Census — Foundational Counting Infrastructure for Serious Data Work

Research Position Paper

"Before you can model, predict, classify, or optimise, you must count. Counting is the bedrock of all quantitative reasoning — the irreducible operation from which every analytical insight ultimately derives. And yet, for decades, the act of counting has been an afterthought: an unnamed utility invoked in passing, its output piped elsewhere, its precision taken for granted. We founded Census because we believe counting deserves its own institution. Not a feature inside something else. Not a flag on someone else's tool. A dedicated, research-grade platform built from first principles, with the singular mission of answering the most fundamental question in data science: how much?"

— The Census Research Team

Capabilities

Six measurement primitives.
One unified counting model.

Each flag represents years of research into a distinct quantification domain. Together, they form a complete analytical framework for textual data.

📊

Line-Level Analytics™ -l

Quantify structural density by enumerating newline-delimited records. The fundamental unit of log analysis, configuration auditing, and dataset cardinality estimation. Every line is a data point. Every count is a signal.

📝

Lexical Density Engine™ -w

A non-empty sequence of characters delimited by whitespace boundaries — that's the atomic unit Census calls a "word." Our word-counting pipeline captures semantic density with zero ambiguity, giving you a precise measure of informational throughput.

💾

Byte-Precision Metering™ -c

Exact storage footprint measurement at the byte level. No estimation, no rounding, no approximation. When you need to know exactly how much disk a file consumes, Census delivers the ground truth — every single byte accounted for.

🌐

Character-Aware Counting™ -m

In a multibyte world, bytes and characters diverge. Census honours your locale settings, counting actual characters rather than raw bytes. Essential for internationalised datasets, UTF-8 pipelines, and any system where a character is more than one byte.

📏

Maximum Line Width Analysis™ -L

Determine the display width of the longest line in any input. Critical for terminal rendering, column alignment verification, and format compliance auditing. When your data has a shape, Census measures its widest point.

📂

Null-Terminated Batch Ingestion™ --files0-from

Process file lists from NUL-delimited input streams. Built for pipelines where filenames contain spaces, newlines, or special characters. Pair with find -print0 for industrial-grade batch counting across entire directory trees.

Methodology

A disciplined approach to quantification.

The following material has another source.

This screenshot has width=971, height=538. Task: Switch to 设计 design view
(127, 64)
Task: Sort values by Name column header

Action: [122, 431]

Census follows a rigorous four-phase measurement protocol, designed to eliminate counting errors at every stage of the pipeline.

Ingest

Census reads your input stream — file, stdin, or batch manifest — in a single linear pass. No seeking, no buffering beyond what's necessary. O(n) complexity, guaranteed.

Classify

Each byte is classified against your selected measurement dimensions: newline boundaries for lines, whitespace transitions for words, encoding rules for characters, raw offsets for bytes.

Aggregate

Per-file counts are computed and, when multiple files are specified, a total row is appended. The output follows a strict column order: lines, words, characters, bytes, max line length.

Report

Results are emitted to stdout in a column-aligned, machine-parseable format. Pipe it, store it, visualise it. Census outputs truth — what you do with it is your research.

Case Study

How Lattice Analytics reduced
data auditing time by 94%.

Lattice Analytics processes 2.3 million log files per day across their observability pipeline. Before Census, their data validation layer relied on file size heuristics and sampling-based line estimates — leading to silent data loss that went undetected for weeks.

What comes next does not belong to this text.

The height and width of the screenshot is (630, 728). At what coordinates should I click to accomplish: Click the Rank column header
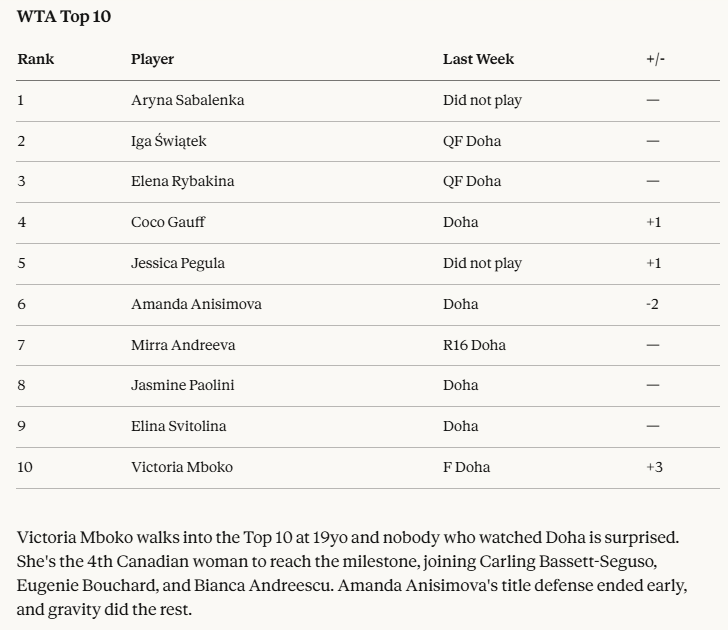pos(36,59)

After deploying Census with --files0-from and -l, Lattice built a real-time cardinality verification system that counts every line of every file as it enters the pipeline. Discrepancies trigger alerts within seconds.

"We thought we had observability. Then we started actually counting. The gap between what we assumed and what Census measured was terrifying. Now we don't assume anything — we count."

— Priya Chakraborty, Head of Data Integrity, Lattice Analytics

2.3M Files counted per day

94% Reduction in audit time

0 Undetected data loss events since deployment

Live Demo

Observe the count.

Real commands. Real output. Every number is exact.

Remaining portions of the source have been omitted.